• **Excerpted text**:
--------

I doubt such claim a lot, this moreover depends on default settings VS alternative settings chosen as new hardened defaults and how knowledgeable the smartphone user actually is. In truth this actually hardly benefits any user that is not already knowledgeable or carefully. A normal average user gains knowledge pretty quickly by practicing various techniques that are well-known, such as do the normal background checks such as permissions, network activity checks and so on, or in other words do some small work which starts with obtaining information on the internet etc. However, in case the user has enough background, hes simply can use GSI, the bare naked OS perfectly, compile it, and be happy with it. The minimal work afterwards is quickly done with some scripting, often the community provides such scripts in form of MagisK modules, user scripts etc. Things you can optionally execute trough the normal GSI and get the actual freedom out of it. Additional hardening is normally not needed because as mentioned the privacy oriented user just do not trust randomly apps that are not FOSS and reviewed by the developer and the community. The rest is already covered such as FDE, profiles, app permissions, reviewing apps and so on, stuff that is not invented by Daniel Micay nor did he invented new and secure protocols that replace old and vulnerable ones that the user could choose from.
The benefits then itself are once again only best practices, de facto there is nothing you could not do yourself without depending on another third-party identity such as GrapehenOS.
Some of the specific features that GrapheneOS offers are listed as nutshell over here.
Faster updates sold as feature. First of all just because there is an CVE does not mean it is abused in the real-world. Second just because there is no CVE disclosed does not mean there are none. Third the numbers of CVE are irrelevant in a security discussion as all argumentation based on this depends - usually - on other factors - assuming is is not a zero-click exploit. There is sometimes, not always, a lot of media attention about some holes that are in reality less of a problem because your apps or your OS was not affected or you can simply mitigate it by updating your existing apps. You can compile AOSP yourself if you cannot - for whatever reason - wait for the next major release. The developer here provides zero evidence, because there is none, that just because it is lets say 2 weeks not immediately patched automatically a risk for the user. On the other side he cannot provide any evidence that just because there is no public CVE disclosed no hole or someone who sells a 0day.

--------

• **Given material**:
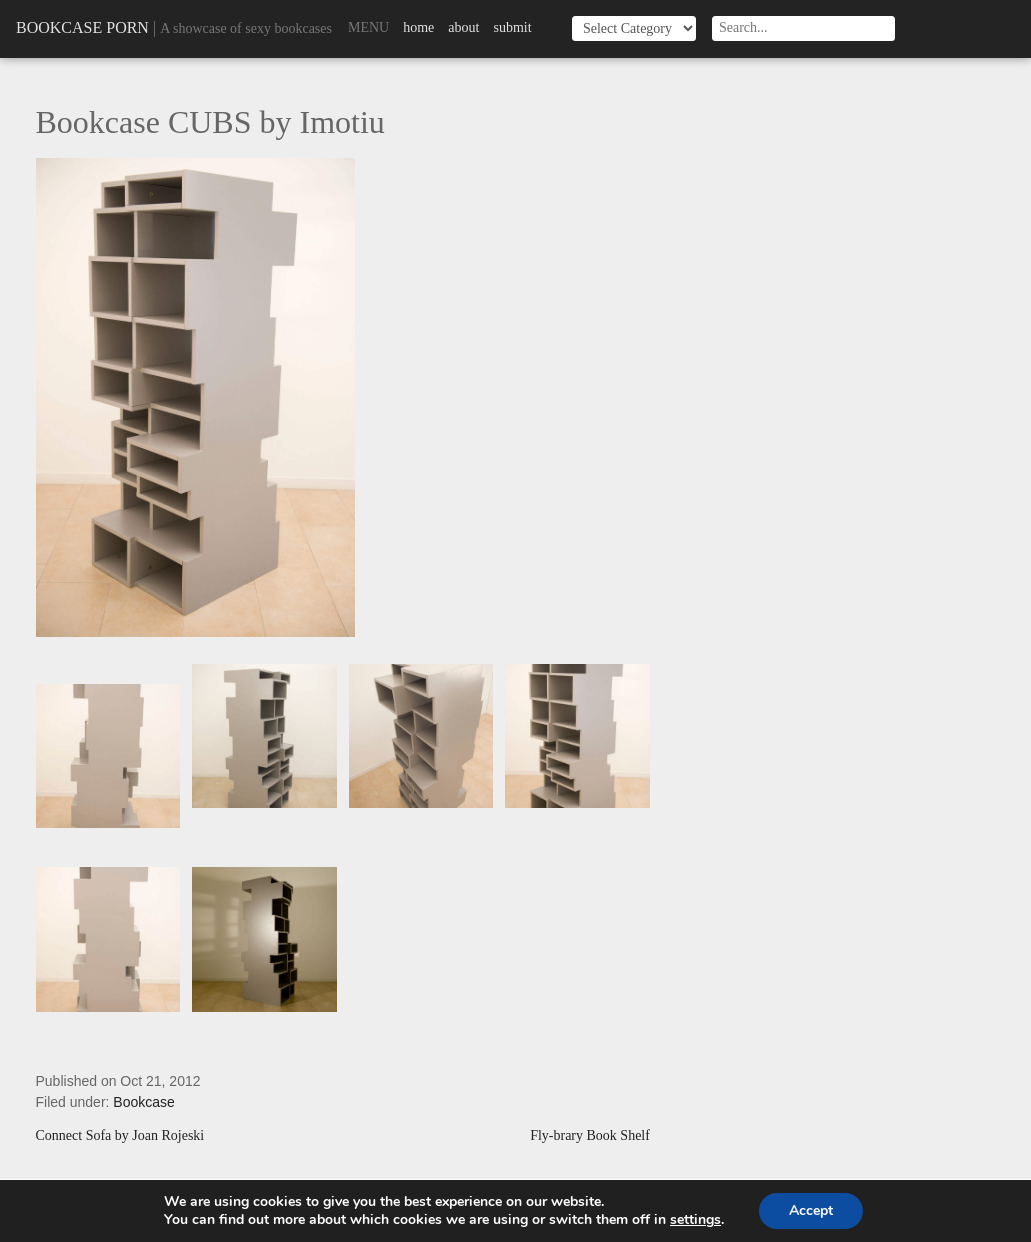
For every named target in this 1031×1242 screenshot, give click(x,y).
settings (695, 1220)
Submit (512, 27)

--------

• **Exercise A**: In the GrapheneOS critique, shorten the paragraph that begins "Faster updates sold as feature" into a bulleted list that keeps its main points.
• **Exercise B**: In the GrapheneOS critique, who is said not to have invented FDE, profiles, app permissions, or app reviewing?
• **Exercise C**: Write the next few sentences of the GrapheneOS critique.

• **Result A**:
- Faster updates are presented as a feature.
- A disclosed CVE does not mean it is exploited in the real world.
- The absence of a disclosed CVE does not mean there are no holes.
- The number of CVEs is irrelevant in a security discussion, since the argument usually depends on other factors, unless the exploit is zero-click.
- Media attention sometimes exaggerates holes that are less of a problem, because the apps or OS were not affected or updating existing apps mitigates them.
- Anyone who cannot wait for the next major release can compile AOSP themselves.
- The developer provides no evidence that a patch delayed by, say, two weeks is automatically a risk to the user.

• **Result B**: Daniel Micay.

• **Result C**:
Additional 0day protection. The developer once again seems to be inspired by Microsoft, the page sounds like Microsoft wrote it with lots of promises that are unrealistic, of course zero proof here and most of those protection mechanism are already implemented in AOSP. The benefit might not exist or if only on paper. Same like Microsoft claims that Windows Defender protect against most attacks, swiping under the carpet that the default settings are weak or that in reality not everything is covered because attackers quickly can check their malware against the signature and engine. IMHO it is pointless to point out additional mechanism and then ignore to say that most if not all are already in AOSP integrated. In particular his writing on this part are vague and without any technical details in it that makes the promise more trustworthy.
Disabling 2G and enforce LTE. This feature is already added in Android 12, so the hardened OS provides here nothing really interesting. The reason why this option existed in the first place was backward compatibility, meaning in countries without 4G or less coverage you at least got the ability to call for an emergency. 2G and 3G also gets disabled at some point. Removing this option is potential problematic, of course this depends on your region and circumstances. Assuming this is meant feature for e.g. activists that might be victims of cellular tower attacks that are deliberately compromised, then there is bad news too for other networks because LTE is also fundamentally broken, regarding privacy and security. Going back to our previous activist example, the better advise is to leave the smartphone at home, use a camera without any networks, which demonstrates that the information is more valuable than such hardened OS. No network, no attacks possible and you can swallow, destroy otherwise any potential evidence aka the SDCard that might contains any information. Of course this is an extreme example but using such practices, assuming you are a high threat target is better than to rely on a operating system and the protection mechanism, because the police might can confiscate your phone and keep it as long as they need, and they have all the time. If that scenario is realistic or not as real-world scenario is up to you, there are popular examples but the overall point here is that there are easier methods to protect your privacy and security as activist, with dead simple tricks and guidance such as using a normal camera, taking out SIM card etc. Stuff that is known or can be obtained quickly and spread to others.
While open source is not automatically more secure a weakness could already be that GrapehenOS discloses every part of the code and documents all mechanism, which gives an potential attacker to already know what he is up against. This point is a small point but it is one. However, since this is a general point that affects pretty much all open source projects I tend to be neutral on this point. However, there are studies almost every year saying open source is less secure because of this reason and mainly because of blind trust.
Remote attestation, is not unique at all and is questionable. If the device is already compromised, your attestation does not prevent the delivery of the attack, it only shows a warning that something might be compromised without pointing out what exactly, when it happened and you need to be aware of it. The attestation only works if you actually do the checks, checks that usually are manually executed trough an app, interface, shell etc. Google does such checks in the background and it is interactive, which means you get directly notified. This is no matter how you see potential controversial because such checks are often without explicit user consent in the name of security, something that some people wrongfully call spying. Similar like an anti-cheat system that checks your processes, pc etc for modifications, known cheats etc. To make it easier to understand. In other words, it basically checks some parameters. In general attestation comes with some concerns, the implementation is here essential and if the user can rely on the chain of trust or not, e.g. when the device has embedded malware then the attestation might show wrong results but this is a sophisticated attack scenario. If any attestation makes sense on an already closed system is also questionable, it is like locking the door from the outside and then leaving the user in the room that can check manually if the door is still locked or not to make him feel more comfortable.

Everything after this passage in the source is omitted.